Marketing Paper on An Internal Analysis of Coca Cola Company

An Internal Analysis of Coca Cola Company


·         An extremely recognized brand name

·         A unique flavor for its beverages

·         Strong capital base

·         Strong distribution channels

·         Good relationship with bottling companies

·         Effective marketing and advertisement campaigns.


·         Some of its products are accused of causing obesity, diabetes, and other health problems

·         A mismatch of some of its products with their popularity and the company’s popularity

·         Negative publicity, especially in the U.S. market

·         Lacks beverages for the health-conscious consumers




No other company in the beverage industry has been able to dominate the market as much as the company has in the international market. The popularity of this brand enables the company to penetrate the market, thereby edging out its competitors with ease. Additionally, most of the company’s products have unique flavors that other companies have not been able to imitate, giving customers an exclusive variety. Besides, Coca-Cola enjoys a strong capital base (Hill, Jones, & Schilling, 2014), which has helped it afford its operation costs and make profit; therefore, its products are never in short supply.

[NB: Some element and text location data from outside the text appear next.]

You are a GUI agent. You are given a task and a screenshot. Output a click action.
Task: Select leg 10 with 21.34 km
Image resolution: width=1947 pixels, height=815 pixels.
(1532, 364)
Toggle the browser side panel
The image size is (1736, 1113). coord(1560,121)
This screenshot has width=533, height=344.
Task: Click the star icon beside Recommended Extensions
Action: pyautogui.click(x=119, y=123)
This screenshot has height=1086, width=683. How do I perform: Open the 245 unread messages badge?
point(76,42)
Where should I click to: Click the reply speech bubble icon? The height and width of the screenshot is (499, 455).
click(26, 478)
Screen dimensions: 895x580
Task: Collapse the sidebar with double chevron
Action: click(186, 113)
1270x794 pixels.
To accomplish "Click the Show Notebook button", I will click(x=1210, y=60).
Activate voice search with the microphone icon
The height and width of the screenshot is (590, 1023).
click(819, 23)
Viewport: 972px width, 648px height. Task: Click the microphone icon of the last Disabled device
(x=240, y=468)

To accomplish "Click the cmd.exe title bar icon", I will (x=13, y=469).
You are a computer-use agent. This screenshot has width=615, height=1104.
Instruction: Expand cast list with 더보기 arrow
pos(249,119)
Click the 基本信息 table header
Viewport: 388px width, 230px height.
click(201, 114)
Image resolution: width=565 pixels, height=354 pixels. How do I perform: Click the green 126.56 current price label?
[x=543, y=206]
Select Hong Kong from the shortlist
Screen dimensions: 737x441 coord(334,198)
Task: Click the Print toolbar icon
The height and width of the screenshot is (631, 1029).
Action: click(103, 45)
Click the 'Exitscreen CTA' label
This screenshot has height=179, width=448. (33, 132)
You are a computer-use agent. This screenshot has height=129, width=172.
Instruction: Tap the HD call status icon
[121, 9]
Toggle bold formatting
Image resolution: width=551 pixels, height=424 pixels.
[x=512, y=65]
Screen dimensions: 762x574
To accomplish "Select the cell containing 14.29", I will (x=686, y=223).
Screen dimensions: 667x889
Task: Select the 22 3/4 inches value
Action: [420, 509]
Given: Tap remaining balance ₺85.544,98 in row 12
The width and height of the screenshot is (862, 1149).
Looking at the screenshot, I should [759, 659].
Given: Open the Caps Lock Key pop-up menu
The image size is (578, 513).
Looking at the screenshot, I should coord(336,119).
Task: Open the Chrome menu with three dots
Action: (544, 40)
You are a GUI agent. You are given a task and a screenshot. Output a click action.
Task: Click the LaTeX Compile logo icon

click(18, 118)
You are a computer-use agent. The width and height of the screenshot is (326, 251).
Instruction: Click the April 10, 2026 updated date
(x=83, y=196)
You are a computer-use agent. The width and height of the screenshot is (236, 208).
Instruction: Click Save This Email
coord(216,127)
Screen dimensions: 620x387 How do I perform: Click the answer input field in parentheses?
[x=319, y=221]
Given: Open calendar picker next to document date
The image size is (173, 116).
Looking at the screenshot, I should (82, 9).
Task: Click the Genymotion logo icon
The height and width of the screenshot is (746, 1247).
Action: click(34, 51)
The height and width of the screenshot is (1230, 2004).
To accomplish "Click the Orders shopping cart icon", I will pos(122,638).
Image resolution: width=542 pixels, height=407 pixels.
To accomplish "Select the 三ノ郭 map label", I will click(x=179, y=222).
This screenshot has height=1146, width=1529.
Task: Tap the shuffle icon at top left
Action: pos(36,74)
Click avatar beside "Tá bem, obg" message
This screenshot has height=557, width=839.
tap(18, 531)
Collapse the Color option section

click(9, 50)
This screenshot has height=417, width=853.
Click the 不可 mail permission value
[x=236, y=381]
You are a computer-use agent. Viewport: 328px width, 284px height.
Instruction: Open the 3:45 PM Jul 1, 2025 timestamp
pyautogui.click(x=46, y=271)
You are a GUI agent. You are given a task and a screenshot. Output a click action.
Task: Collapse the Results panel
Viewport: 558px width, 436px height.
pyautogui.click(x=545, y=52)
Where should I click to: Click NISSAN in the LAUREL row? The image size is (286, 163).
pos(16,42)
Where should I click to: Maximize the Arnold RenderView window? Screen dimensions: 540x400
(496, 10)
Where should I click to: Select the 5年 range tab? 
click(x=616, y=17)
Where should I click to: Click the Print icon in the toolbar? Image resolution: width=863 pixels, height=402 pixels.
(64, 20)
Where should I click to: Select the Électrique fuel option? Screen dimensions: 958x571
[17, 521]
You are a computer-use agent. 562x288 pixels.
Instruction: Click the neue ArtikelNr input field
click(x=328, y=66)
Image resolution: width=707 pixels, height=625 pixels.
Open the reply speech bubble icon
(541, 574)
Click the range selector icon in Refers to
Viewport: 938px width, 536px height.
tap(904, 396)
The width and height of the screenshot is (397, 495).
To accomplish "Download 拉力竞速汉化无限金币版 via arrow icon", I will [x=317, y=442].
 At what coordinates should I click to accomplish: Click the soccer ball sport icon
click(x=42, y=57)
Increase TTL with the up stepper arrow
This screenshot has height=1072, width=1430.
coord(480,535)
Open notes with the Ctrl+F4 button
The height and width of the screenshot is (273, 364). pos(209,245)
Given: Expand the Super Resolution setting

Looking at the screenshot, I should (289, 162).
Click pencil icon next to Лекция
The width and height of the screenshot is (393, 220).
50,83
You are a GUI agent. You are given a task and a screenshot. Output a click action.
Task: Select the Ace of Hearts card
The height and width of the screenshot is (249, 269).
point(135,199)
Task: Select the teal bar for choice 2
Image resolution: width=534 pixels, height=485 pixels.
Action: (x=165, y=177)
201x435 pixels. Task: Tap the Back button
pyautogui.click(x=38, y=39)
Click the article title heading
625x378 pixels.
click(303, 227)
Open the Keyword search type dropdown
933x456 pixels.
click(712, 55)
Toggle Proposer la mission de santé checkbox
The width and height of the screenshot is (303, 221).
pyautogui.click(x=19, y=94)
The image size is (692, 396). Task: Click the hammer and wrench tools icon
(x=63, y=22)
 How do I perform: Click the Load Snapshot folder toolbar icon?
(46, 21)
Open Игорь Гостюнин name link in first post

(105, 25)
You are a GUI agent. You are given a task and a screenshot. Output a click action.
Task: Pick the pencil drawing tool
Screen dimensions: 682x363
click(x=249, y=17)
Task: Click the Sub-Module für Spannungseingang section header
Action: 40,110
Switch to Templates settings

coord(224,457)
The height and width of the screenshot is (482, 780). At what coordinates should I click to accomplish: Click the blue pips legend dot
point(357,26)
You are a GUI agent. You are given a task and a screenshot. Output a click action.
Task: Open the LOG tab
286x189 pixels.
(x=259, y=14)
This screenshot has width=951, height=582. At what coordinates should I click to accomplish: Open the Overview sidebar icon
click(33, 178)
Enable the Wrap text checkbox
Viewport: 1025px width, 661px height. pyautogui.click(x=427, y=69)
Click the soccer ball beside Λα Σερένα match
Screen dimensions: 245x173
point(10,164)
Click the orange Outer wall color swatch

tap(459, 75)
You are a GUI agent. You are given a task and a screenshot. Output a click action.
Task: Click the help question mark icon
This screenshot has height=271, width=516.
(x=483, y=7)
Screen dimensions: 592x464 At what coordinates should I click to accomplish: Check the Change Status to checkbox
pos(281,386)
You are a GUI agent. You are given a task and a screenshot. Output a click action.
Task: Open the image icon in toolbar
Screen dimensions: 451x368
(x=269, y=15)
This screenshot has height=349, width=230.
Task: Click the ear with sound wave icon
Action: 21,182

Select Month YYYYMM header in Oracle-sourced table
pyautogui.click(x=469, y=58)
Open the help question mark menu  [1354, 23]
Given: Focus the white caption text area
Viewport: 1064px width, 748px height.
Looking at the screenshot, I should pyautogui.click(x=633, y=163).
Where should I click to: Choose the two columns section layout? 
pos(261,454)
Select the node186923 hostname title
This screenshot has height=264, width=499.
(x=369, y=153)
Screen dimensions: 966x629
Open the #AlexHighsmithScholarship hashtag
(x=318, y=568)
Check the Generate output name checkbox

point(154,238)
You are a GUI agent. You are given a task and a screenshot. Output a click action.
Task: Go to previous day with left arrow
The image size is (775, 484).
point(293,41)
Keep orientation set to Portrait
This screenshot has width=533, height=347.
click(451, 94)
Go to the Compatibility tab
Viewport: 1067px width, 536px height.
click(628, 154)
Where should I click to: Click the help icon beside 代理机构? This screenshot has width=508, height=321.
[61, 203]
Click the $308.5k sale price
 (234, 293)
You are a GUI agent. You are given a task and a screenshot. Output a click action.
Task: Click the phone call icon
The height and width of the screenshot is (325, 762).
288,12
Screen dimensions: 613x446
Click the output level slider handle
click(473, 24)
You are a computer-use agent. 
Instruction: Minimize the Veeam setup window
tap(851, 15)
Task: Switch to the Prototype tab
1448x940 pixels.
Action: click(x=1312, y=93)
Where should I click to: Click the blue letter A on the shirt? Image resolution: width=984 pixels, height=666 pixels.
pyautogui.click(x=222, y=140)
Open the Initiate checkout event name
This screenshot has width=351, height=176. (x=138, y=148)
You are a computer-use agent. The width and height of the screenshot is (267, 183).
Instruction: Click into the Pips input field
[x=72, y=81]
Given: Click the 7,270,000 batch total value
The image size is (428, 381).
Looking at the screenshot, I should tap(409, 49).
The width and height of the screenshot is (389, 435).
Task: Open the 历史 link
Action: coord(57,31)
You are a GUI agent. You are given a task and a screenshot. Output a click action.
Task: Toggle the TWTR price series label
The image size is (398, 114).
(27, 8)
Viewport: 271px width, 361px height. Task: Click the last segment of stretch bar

This gives customers a sense of dependability; hence, they remain loyal.

Further, the fact that the company has a strong and well-established distribution channel, which the majority of its local competitors do not boast, enables it to distribute its new products easily as soon as they come on the market. Additionally, the company enjoys a good relationship with most bottling companies in various countries (Hill et al., 2014). Because of this relationship and its huge capital base, Coca-Cola often enters into long term contracts with those companies. The long-term contracts bar unstable rivals from competing with the company. As a result, Coca-Cola continues to dominate the international beverage market.

In addition, the Coca-Cola Company has continuously invested in good quality and persistent advertisement campaigns. Although media airtime is quite expensive, it is worth it in this case. Coca-Cola advertisements have associated its beverages with sports, art, and other activities that are full of life. Therefore, advertisement is one of the most essential tools Coca-Cola has.


There have been significant campaigns against soda brands around the world that emanate from health concerns regarding them. Consequently, the public perceives the majority of the company’s beverages as unhealthy because they are starchy and contain much sugar, which is the company’s main weakness. The said beverages are accused of causing diabetes and obesity among other health related problems when consumed over a long time and in high quantities. The company has been unable to produce healthy drinks, thereby catering for the huge market that increasingly minds its health. Accordingly, unless the company develops products for the health conscious consumers, it is unlikely to attract this group of customers. Its sluggish performance in the U.S. market is also likely to prolong. The other major weakness relates to the taste of some of its products, especially the bottled water. The latter are accused of not matching their popularity and the popularity of the company, hence damaging the company’s brand and reputation, although not significantly (Hill et al., 2014). Besides, even though the company is a market leader, it faces stiff competition from other soda companies such as Pepsi, which is Coca-Cola’s main rival.



Hill, C., Jones, G., & Schilling, M. (2014). Strategic management: Theory. Mason: South-Western.